For those of you going to the Invitational - 

If you've heard of Jasmine, the pom that was attacked by a dalmation a couple of years ago during open stays, she will be there. She finished her OTCH this past year. I think it will be her first time to do open at an all-breed trial since that attack.

Just mentioning it because I think her owners are awesome, one of the nicest couples I have ever met (Jasmine is a really cool dog too). For anyone to be able to put an OTCH on their Novice A dog they have to be great trainers, then add to that the dog being a toy dog, and on top of all that the traumatic experience she went through, and you know both handler and dog have to be special.

Anyways, both the husband and the wife (the husband shows the dog) are super nice so if you see them tell them hi! They always go out of their way to tell me how much they enjoy watching me in the ring.


----------



## Titan1 (Jan 19, 2010)

Loisiana said:


> Do you mind sharing who your instructor is?


I would love to share. Her name is Audrey Peterson and she has shown Dobermans forever and her "Penny" has been gone for about 8 years and she is still ranked in the Top ten lifetime and then she got a Toller.... Cash was the 2008 obedience dog of the year for AKC...she is also my traveling dog show buddy!


----------



## Loisiana (Jul 29, 2009)

Oh would that be Hunt's Point a Bit of Cash? I've certainly seen that name around. I like Tollers, cool little dogs.


----------



## Titan1 (Jan 19, 2010)

Loisiana said:


> Oh would that be Hunt's Point a Bit of Cash? I've certainly seen that name around. I like Tollers, cool little dogs.

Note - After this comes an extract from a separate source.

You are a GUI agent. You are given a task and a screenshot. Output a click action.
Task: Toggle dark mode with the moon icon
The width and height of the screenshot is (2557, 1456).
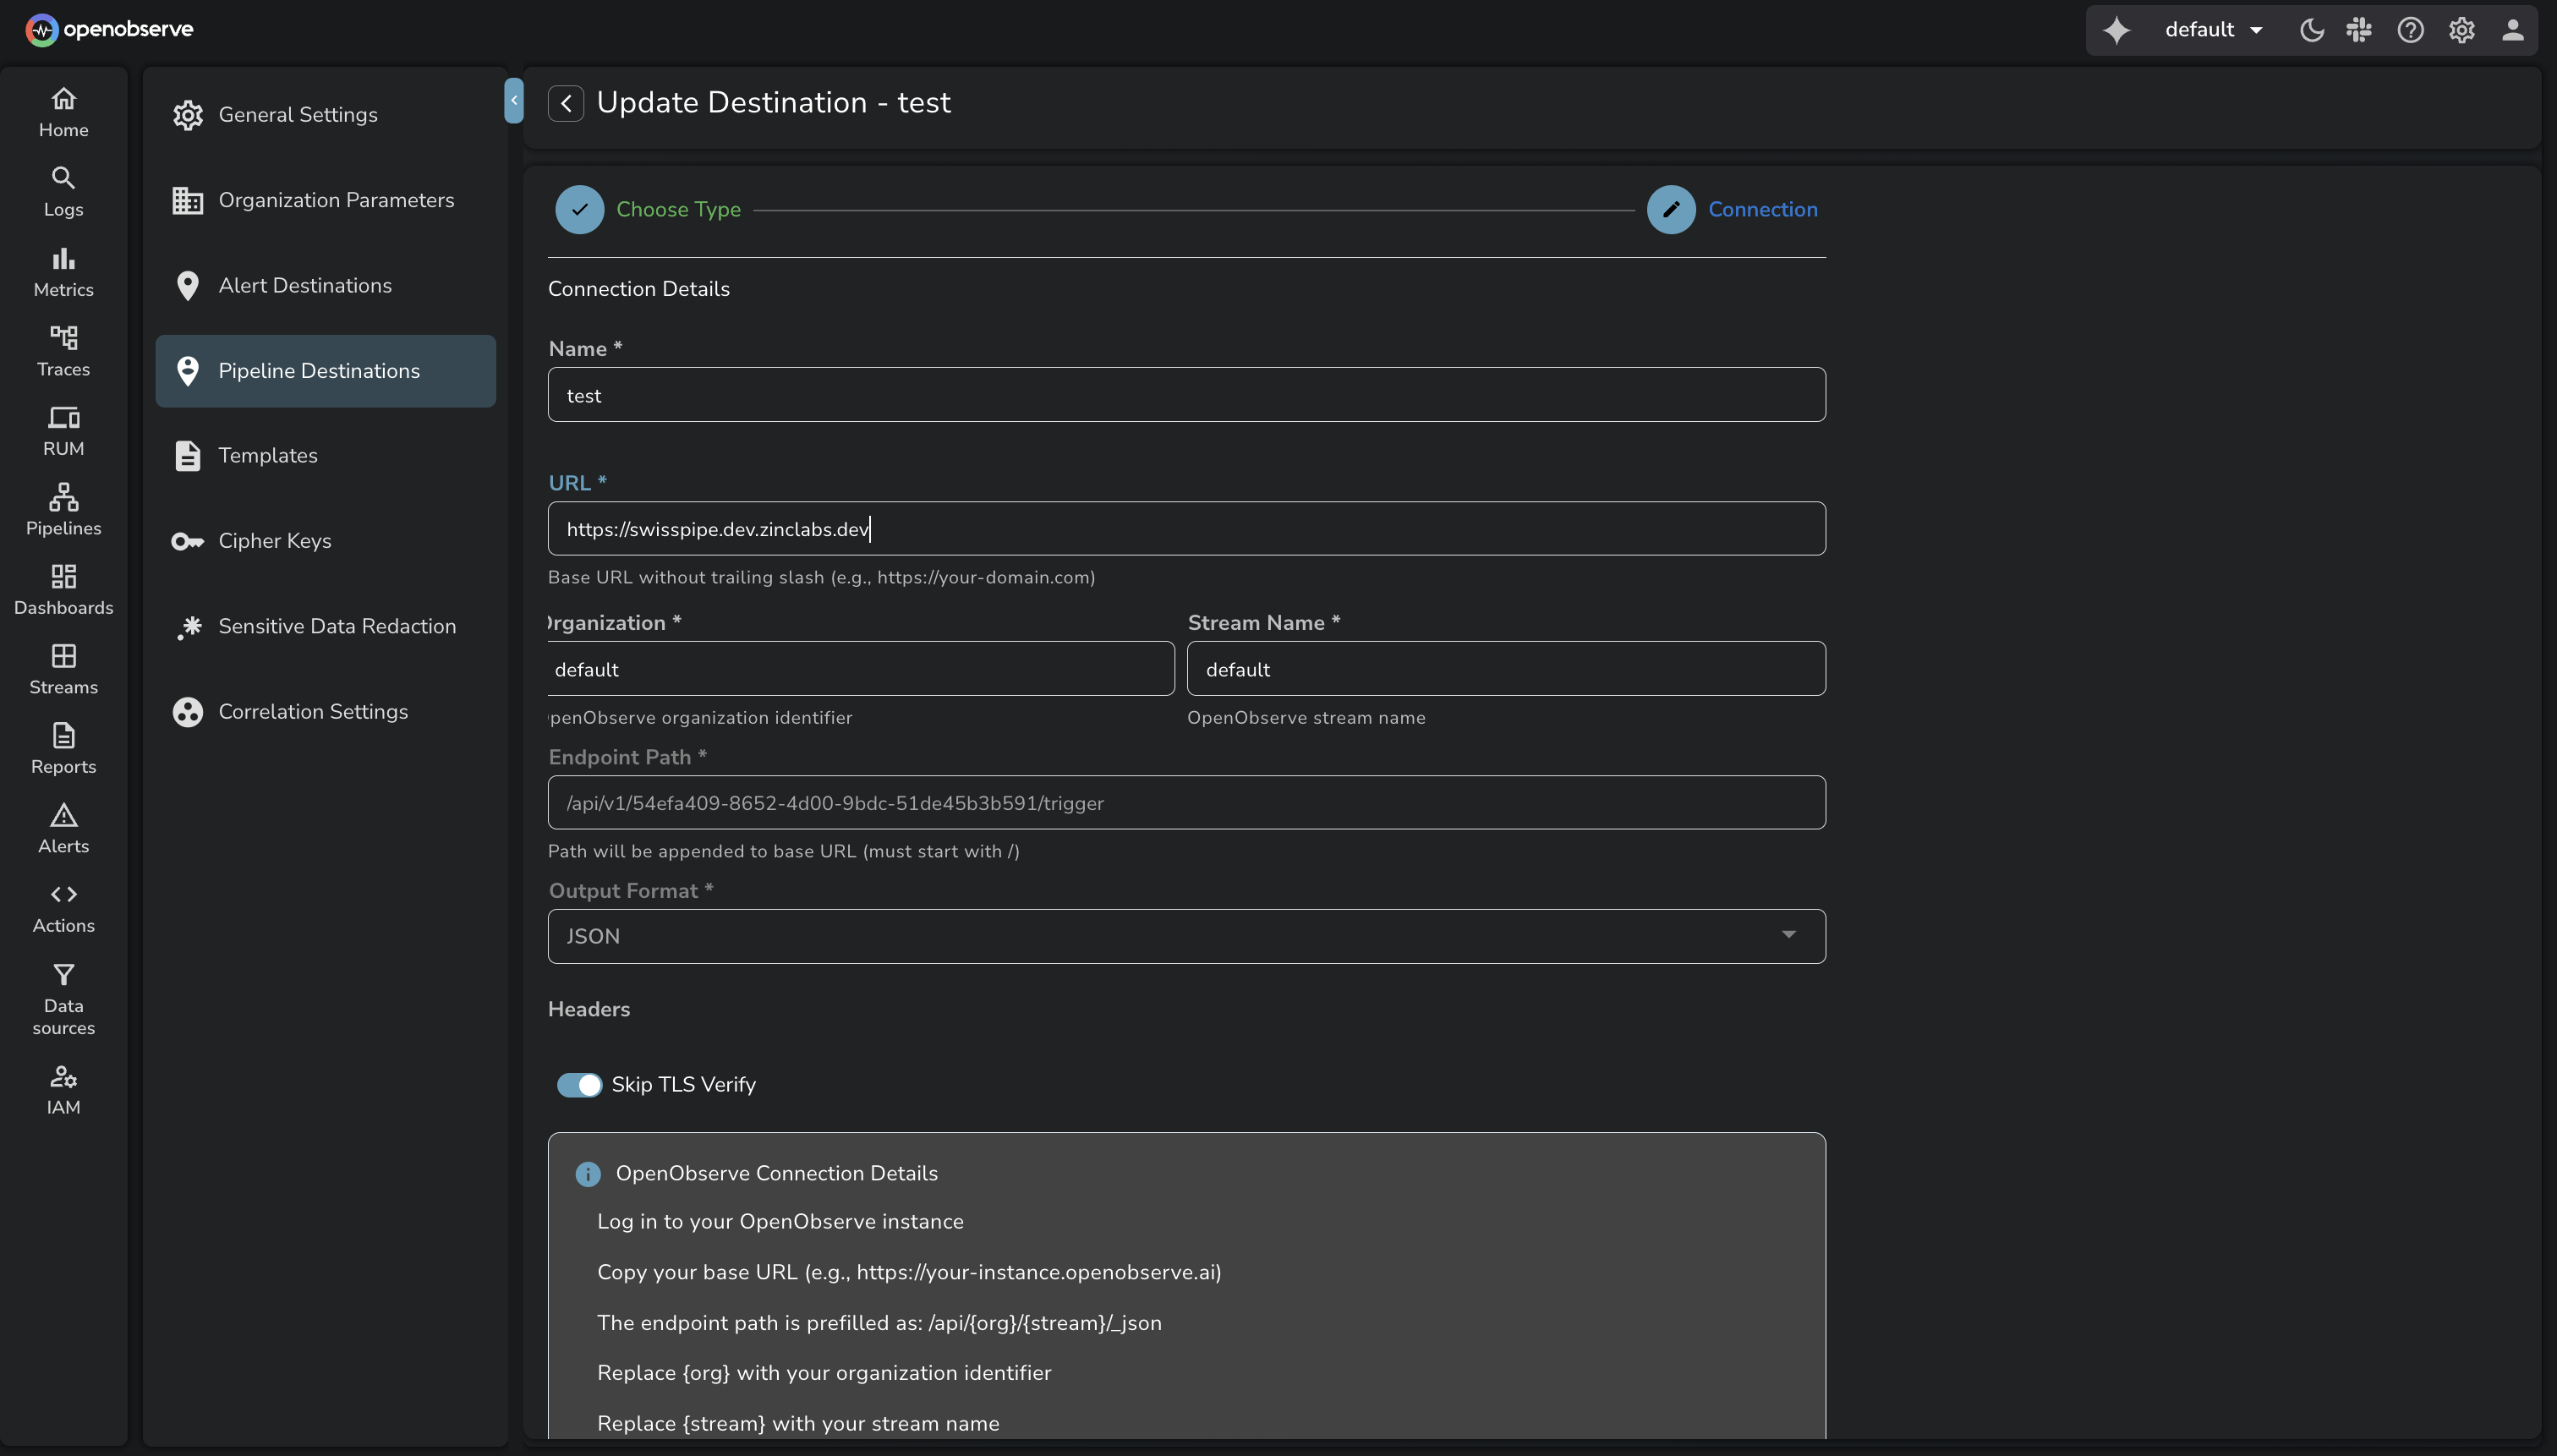click(2310, 30)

yes that would be Cash and Audrey
We have a lot of Tollers up in this area and yes they are very neat little dogs.


----------



## GoldenSail (Dec 30, 2008)

Congrats and good luck!!


----------



## BeckyB (Jan 21, 2008)

Wow, what an honor! Congratulations!


----------



## Loisiana (Jul 29, 2009)

In case you haven't heard yet, be prepared to be measured in two of the rings at NOI this year. Sue and John Cox are on the panel and they are planning on continuing their practice of measuring every dog.


----------



## Titan1 (Jan 19, 2010)

Loisiana said:


> In case you haven't heard yet, be prepared to be measured in two of the rings at NOI this year. Sue and John Cox are on the panel and they are planning on continuing their practice of measuring every dog.

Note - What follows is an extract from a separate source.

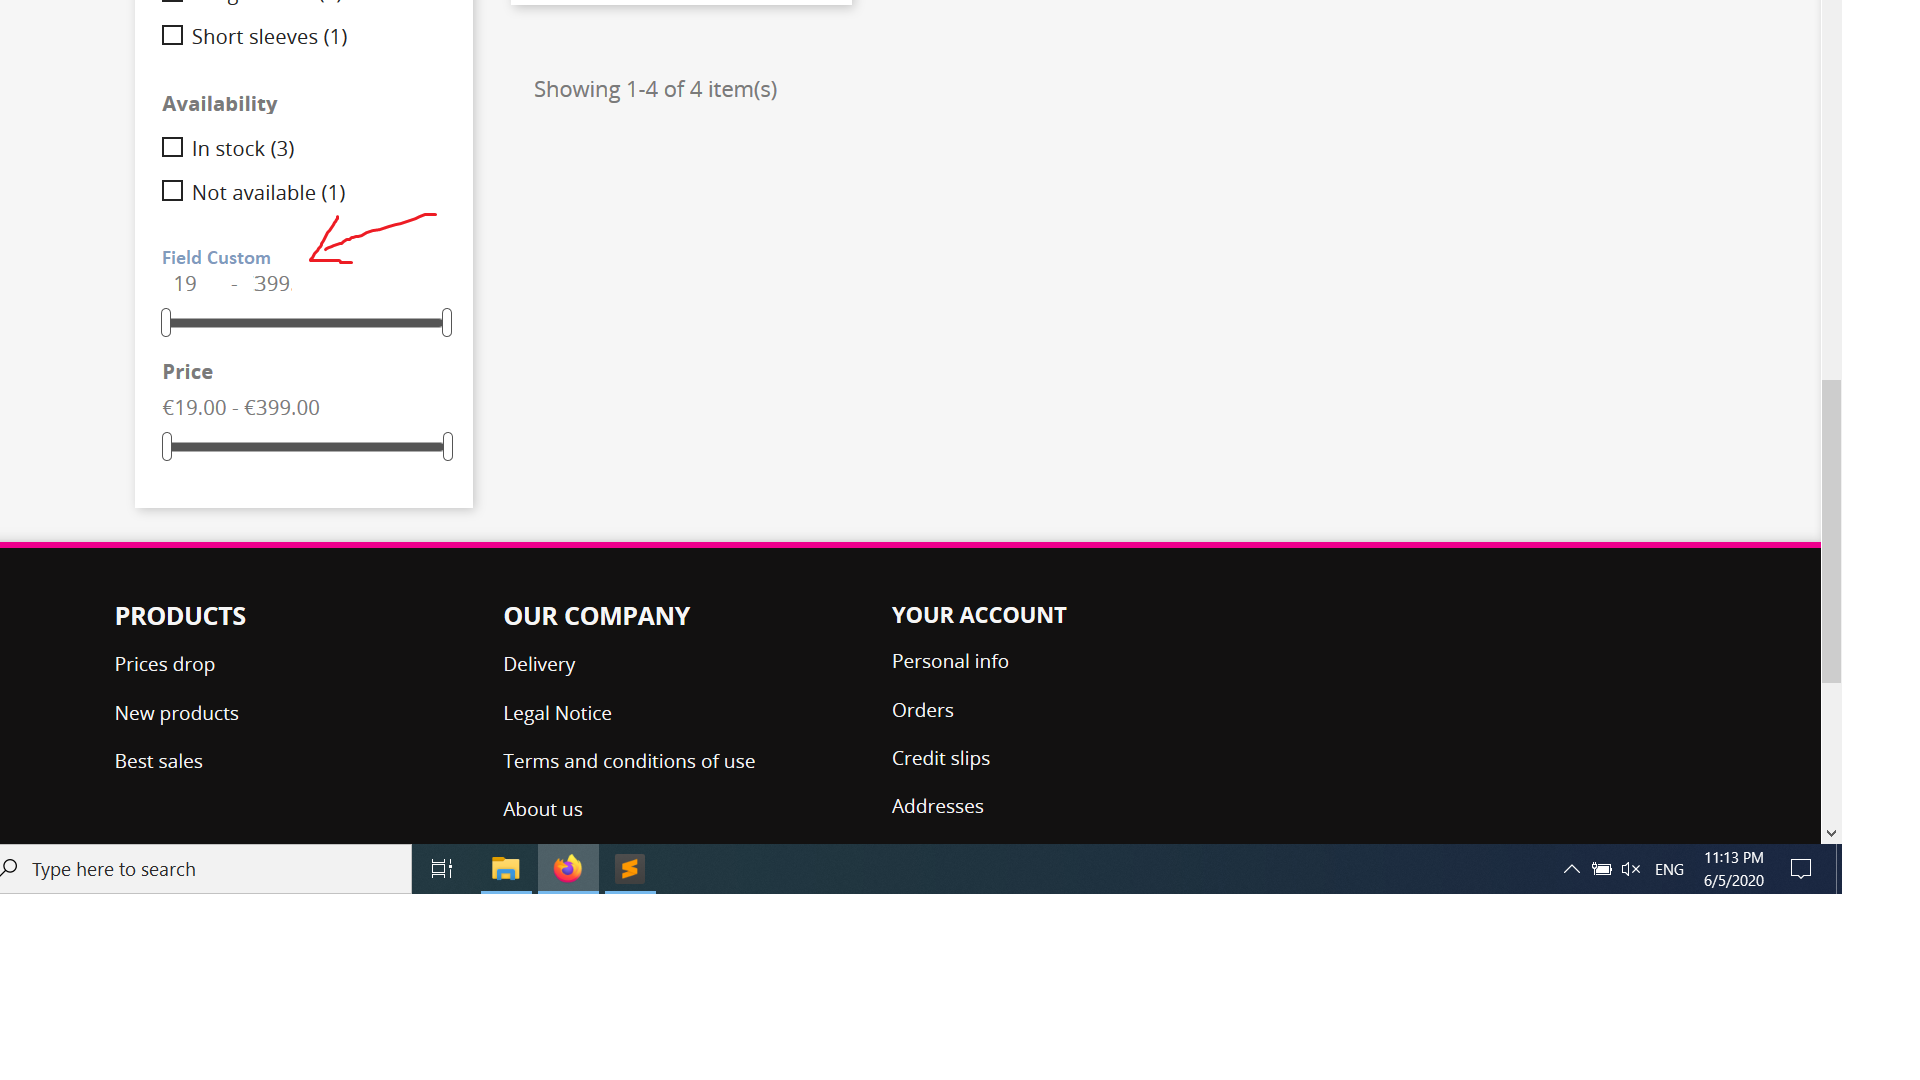
Task: Show hidden system tray icons
Action: point(1571,869)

I will be ready.. Maybe he will shrink back to normal. I will be curious but I know I will be jumping him 22 already so no worries. I guess I don't mind if everyone gets measured and you know going in that you will be.


----------



## Titan1 (Jan 19, 2010)

Okay ... so I did the next step.. I sent the entry back today from work! Titan was not allowed to see it nor will I tell him... So now no turning back!!!! YIKES


----------



## 2golddogs (Oct 19, 2009)

This is so exciting!!!!!! Congratulations! I can just imagine the nerves but this is too awesome an honor not to go.


----------



## MaddieMagoo (Aug 14, 2007)

This is such WONDERFUL news!!! So proud of you guys!! What an honor, especially for a Golden!! =) I hope you kick some booty and I'll be waiting to hear how you do! Good luck and most importantly...HAVE FUN!! If I am helping my handler in breed...and if they do go to Cali...I may just have to go with them!! =)


----------



## Titan1 (Jan 19, 2010)

I would love to meet everyone. If you go please look for us and forgive me if I seem distracted.I am not sure what state my nerves will be in..LOL! People tell me I don't look nervous when I show but I promise I am extremely nervous... But I would love to see you and hopefully get a chance to talk.I have never been there so I don't know if it is crazy busy or what... I promise so please stop by and say hello!
Michelle


----------